Minnelli is most celebrated for his musicals, though I consider his nonmusical dramas and comedies to be his greatest achievements. In “The Clock” he lends the drama a musical-like choreographic splendor, on a grand scale, as in the roving camera amid the turmoil of Penn Station, and in an elaborate subway scene that’s all the more powerful for its blend of quasi-documentary accuracy and the hectic terror of separation and loss in the surging tide of the crowd. The near-miss irony of these coincidences lends the film a frantic, tragicomic verve. Several of the movie’s most memorable moments belong to extras, such as a pair of sanitation men who, by way of posture only, vividly convey—thanks to the canny precision of the overhead framing—their astonishment at seeing a uniformed soldier and a woman in evening garb delivering milk before sunrise. Minnelli fills the movie with such high-angle shots, peering down at Alice and Joe, whether panoramically or in extreme closeup, as if rooting them in the city’s streets and crowds. During a scene of the couple sharing a quiet but mighty outpouring of spiritual devotion in the pew of a church, Minnelli deploys a sexton, silently passing between the camera and the couple, to blot out Garland and Walker at a moment of sanctified love that exceeds the possibility of it being acted out and, so, is thereby merely suggested to viewers’ imagination.

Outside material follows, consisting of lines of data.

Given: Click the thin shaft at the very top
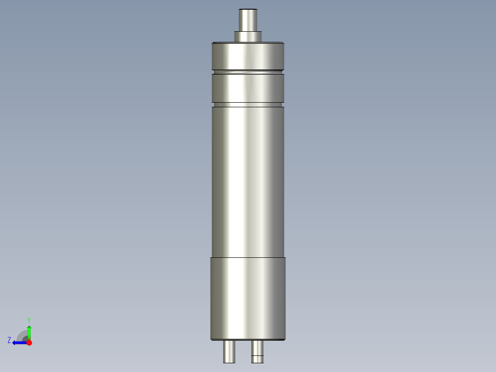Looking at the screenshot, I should pos(248,21).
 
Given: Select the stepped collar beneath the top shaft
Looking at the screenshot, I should pos(248,36).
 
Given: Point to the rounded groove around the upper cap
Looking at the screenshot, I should pos(248,72).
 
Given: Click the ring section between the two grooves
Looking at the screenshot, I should pos(248,88).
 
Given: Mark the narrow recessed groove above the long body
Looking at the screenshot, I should pos(248,105).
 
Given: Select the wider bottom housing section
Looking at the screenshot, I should pos(248,298).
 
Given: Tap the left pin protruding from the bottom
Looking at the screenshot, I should pos(229,352).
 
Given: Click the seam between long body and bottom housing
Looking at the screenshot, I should pos(248,257).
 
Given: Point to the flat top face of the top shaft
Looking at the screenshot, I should pos(248,10).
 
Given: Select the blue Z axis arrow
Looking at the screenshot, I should pos(18,343).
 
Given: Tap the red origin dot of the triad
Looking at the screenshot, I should pos(29,343).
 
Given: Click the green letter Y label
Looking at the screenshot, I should pos(29,320).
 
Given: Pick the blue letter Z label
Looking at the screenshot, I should pos(9,340).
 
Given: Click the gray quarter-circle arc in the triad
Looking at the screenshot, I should pos(22,335).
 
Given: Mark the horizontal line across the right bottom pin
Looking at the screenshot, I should pos(258,356).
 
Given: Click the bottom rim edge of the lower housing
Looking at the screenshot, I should pos(248,340).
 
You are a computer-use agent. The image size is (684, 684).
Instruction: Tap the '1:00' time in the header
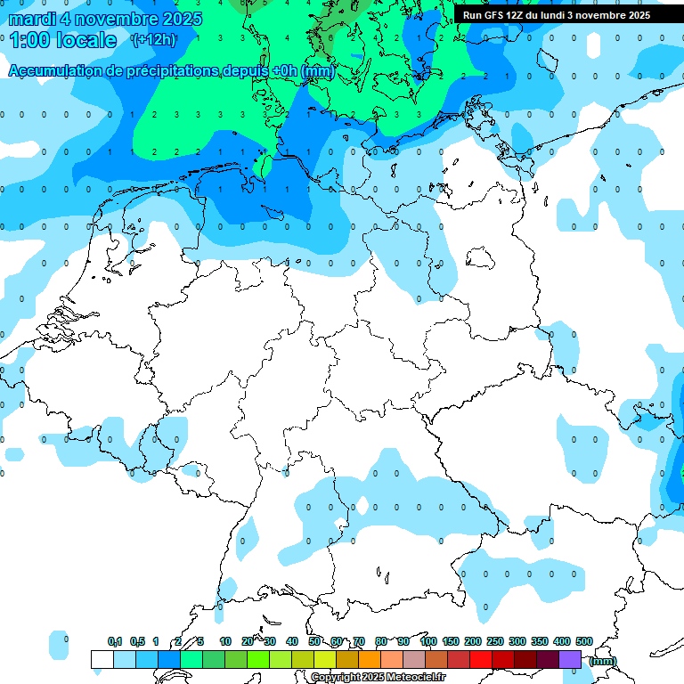coord(28,40)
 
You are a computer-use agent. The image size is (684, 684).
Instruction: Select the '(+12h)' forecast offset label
coord(153,40)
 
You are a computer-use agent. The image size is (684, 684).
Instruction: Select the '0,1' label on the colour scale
coord(115,641)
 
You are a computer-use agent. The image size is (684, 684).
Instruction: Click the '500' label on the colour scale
coord(584,641)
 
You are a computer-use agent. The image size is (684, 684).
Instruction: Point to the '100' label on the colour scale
coord(428,641)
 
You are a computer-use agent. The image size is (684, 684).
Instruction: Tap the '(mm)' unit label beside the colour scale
coord(602,661)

But, of course, the center of the movie, its very engine, is Garland. She invests Alice with a blend of determination and wariness, weary solitude and pent-up energy. She builds the role with gestures that are choreographically etched and vocal inflections that, with their rhythm and pitch and emphases and space and silence of music, are themselves a kind of singing. The movie is filled with her infinitesimal yet mighty touches, as in the combination of gesture and lilt when she flaunts, to her roommate Helen (Ruth Brady), a gift from Joe. And Minnelli is clearly aware of the force of her performance, creating long takes that serve as a sort of proscenium as well as urgent closeups that burst with her tremulous power.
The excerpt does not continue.